Every year I get the same letter from a neighbour who wants only "Fall Colors" displayed at Halloween. I have also gotten pamphlets and religious tracts damming me to hell for my decorations...that all said, I have also gotten Japaneese tourists who speak not a word of English come to my house and take photos with their arms around my monsters...the overwhelming majority of kids and adults telling me how much they love and look forward to my display...so, the rewards and kudos far outweigh the negative comments. So I choose to ignore the negative stuff.


----------



## BigGeek (Nov 3, 2006)

Hideous Creature said:


> Every year I get the same letter from a neighbour who wants only "Fall Colors" displayed at Halloween. I have also gotten pamphlets and religious tracts damming me to hell for my decorations...that all said, I have also gotten Japaneese tourists who speak not a word of English come to my house and take photos with their arms around my monsters...the overwhelming majority of kids and adults telling me how much they love and look forward to my display...so, the rewards and kudos far outweigh the negative comments. So I choose to ignore the negative stuff.

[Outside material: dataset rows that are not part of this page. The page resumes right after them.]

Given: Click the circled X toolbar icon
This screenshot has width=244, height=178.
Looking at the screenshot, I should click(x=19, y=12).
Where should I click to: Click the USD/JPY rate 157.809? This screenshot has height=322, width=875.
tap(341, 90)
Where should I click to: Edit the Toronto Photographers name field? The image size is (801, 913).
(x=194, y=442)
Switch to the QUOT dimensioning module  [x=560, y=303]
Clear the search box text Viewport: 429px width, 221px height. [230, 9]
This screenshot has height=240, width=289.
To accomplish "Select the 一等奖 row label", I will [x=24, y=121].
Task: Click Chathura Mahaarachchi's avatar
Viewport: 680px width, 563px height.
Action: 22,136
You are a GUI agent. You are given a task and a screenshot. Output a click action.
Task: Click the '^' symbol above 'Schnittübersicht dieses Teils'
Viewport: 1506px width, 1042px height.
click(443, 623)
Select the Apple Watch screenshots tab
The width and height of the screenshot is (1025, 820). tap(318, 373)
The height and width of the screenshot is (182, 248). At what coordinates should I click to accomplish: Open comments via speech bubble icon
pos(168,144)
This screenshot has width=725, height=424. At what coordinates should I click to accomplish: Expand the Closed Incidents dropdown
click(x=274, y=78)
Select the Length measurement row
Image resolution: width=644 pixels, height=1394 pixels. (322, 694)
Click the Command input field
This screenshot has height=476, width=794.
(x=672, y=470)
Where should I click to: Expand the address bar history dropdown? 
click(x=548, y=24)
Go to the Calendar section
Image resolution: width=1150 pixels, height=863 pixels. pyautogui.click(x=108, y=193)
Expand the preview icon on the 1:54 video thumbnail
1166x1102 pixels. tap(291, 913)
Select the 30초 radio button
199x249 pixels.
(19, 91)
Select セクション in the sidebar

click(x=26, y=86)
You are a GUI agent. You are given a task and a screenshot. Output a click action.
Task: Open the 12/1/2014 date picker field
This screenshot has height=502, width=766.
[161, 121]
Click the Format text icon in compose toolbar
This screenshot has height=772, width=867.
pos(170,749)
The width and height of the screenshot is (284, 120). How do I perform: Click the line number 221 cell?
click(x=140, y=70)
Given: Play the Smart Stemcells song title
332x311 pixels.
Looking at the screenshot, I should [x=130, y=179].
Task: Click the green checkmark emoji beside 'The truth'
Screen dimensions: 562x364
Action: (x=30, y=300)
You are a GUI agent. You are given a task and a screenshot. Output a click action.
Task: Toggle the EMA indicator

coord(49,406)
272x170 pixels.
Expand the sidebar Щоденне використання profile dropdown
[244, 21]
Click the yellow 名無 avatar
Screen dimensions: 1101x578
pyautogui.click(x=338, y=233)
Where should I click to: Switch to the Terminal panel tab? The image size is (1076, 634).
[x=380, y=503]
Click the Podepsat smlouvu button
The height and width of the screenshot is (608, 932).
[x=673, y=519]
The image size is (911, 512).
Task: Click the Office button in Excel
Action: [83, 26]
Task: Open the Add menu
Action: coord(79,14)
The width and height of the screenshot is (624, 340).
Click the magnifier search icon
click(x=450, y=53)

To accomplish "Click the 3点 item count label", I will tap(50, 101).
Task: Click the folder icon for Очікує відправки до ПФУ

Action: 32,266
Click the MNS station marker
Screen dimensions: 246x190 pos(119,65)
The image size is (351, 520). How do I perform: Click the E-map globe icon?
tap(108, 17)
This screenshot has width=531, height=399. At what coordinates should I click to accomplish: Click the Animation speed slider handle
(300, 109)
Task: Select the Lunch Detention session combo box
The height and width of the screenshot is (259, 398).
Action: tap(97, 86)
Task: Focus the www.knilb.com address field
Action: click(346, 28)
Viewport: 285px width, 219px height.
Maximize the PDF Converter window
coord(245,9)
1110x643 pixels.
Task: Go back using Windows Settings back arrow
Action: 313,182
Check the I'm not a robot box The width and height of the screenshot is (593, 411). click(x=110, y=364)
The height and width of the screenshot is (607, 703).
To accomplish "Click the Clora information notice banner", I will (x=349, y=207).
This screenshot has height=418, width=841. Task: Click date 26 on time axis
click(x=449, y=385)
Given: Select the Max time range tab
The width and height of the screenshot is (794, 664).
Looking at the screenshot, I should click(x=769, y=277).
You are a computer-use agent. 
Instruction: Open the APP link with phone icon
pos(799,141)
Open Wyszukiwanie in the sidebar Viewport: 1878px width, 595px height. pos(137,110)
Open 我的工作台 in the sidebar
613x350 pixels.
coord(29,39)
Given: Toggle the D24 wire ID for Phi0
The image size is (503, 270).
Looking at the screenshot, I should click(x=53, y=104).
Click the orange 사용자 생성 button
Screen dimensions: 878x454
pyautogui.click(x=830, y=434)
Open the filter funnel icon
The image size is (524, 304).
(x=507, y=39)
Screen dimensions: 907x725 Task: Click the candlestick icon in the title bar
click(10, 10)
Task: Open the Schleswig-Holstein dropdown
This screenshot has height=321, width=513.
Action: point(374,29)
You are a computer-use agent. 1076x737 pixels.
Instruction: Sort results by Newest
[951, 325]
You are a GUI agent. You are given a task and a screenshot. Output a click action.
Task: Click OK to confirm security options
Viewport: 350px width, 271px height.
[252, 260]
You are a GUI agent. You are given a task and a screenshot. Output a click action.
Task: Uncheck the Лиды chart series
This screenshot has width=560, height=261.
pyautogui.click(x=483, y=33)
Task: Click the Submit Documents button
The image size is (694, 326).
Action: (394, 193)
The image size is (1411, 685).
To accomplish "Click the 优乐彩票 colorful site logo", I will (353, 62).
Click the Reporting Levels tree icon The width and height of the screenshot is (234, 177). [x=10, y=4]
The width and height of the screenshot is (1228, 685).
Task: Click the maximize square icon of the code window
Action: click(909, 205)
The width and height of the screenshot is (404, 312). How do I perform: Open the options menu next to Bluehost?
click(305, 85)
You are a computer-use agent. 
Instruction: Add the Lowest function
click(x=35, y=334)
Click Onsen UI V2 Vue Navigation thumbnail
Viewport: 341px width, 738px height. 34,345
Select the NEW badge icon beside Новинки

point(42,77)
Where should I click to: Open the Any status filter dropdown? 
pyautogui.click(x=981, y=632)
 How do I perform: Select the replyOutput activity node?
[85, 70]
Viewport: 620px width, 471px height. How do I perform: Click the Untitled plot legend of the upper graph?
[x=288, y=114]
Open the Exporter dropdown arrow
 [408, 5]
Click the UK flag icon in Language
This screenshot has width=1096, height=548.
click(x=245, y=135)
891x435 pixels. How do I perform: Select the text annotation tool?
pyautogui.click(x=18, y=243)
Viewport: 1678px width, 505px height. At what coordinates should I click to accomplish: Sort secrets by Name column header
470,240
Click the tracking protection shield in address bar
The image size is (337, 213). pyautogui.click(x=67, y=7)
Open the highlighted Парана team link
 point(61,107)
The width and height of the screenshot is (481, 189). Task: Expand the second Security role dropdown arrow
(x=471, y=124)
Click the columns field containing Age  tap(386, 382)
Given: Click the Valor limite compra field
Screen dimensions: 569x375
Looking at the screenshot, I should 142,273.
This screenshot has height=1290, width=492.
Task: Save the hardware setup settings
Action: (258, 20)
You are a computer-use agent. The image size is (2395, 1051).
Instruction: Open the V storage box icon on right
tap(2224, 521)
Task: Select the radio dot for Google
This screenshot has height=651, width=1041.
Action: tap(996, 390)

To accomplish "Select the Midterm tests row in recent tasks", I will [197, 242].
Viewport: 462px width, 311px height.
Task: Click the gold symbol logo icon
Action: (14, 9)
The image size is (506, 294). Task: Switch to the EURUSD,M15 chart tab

Perhaps you should just send that neighbor a note saying you want only spooky and gory decoration for Halloween, no "Fall Colors". Or you might just send him a response stating that you are displaying "Fall Colors"...these guys had a bad "fall" and split their heads open.


----------



## childofthenight (Aug 24, 2007)

wow I couldn't handle that every year hideous creature. don't know how you stop from tellin them off .you must be 1 tough cookie!fall colors... yes orange black brown yellow green I use them all in my decor ,mixed in with a little red..flesh..bone white..lol.


----------



## Spartan005 (Feb 21, 2007)

Yeah a few years ago me and my dad were advertising for our haunt in our neighborhood. He had on this gigantic skeleton pirate creature reacher costume on and I had some lame skeleton mask on but whatever. Anyway this one van circles around us (we were on an "island" except it was surrounded by road, not water) and she screams "DEMONIC, YOU'RE BOTH DEMONIC" and she probably circled around us about 5 times screaming that. So anyway 30 minutes pass by and suddenly the same van comes back with 4 more people inside all screaming "DEMONIC." I actually found it quite hilarious... and she was VERY serious, it wasn't just a joke. But whatever, those boring ridiculously religious people can go jump off a cliff for all I care. (and yes I'm religious too... but that was just stupid)


----------



## wickeddiana (Sep 10, 2007)

Spartan005 said:


> Yeah a few years ago me and my dad were advertising for our haunt in our neighborhood. He had on this gigantic skeleton pirate creature reacher costume on and I had some lame skeleton mask on but whatever. Anyway this one van circles around us (we were on an "island" except it was surrounded by road, not water) and she screams "DEMONIC, YOU'RE BOTH DEMONIC" and she probably circled around us about 5 times screaming that. So anyway 30 minutes pass by and suddenly the same van comes back with 4 more people inside all screaming "DEMONIC." I actually found it quite hilarious... and she was VERY serious, it wasn't just a joke. But whatever, those boring ridiculously religious people can go jump off a cliff for all I care. (and yes I'm religious too... but that was just stupid)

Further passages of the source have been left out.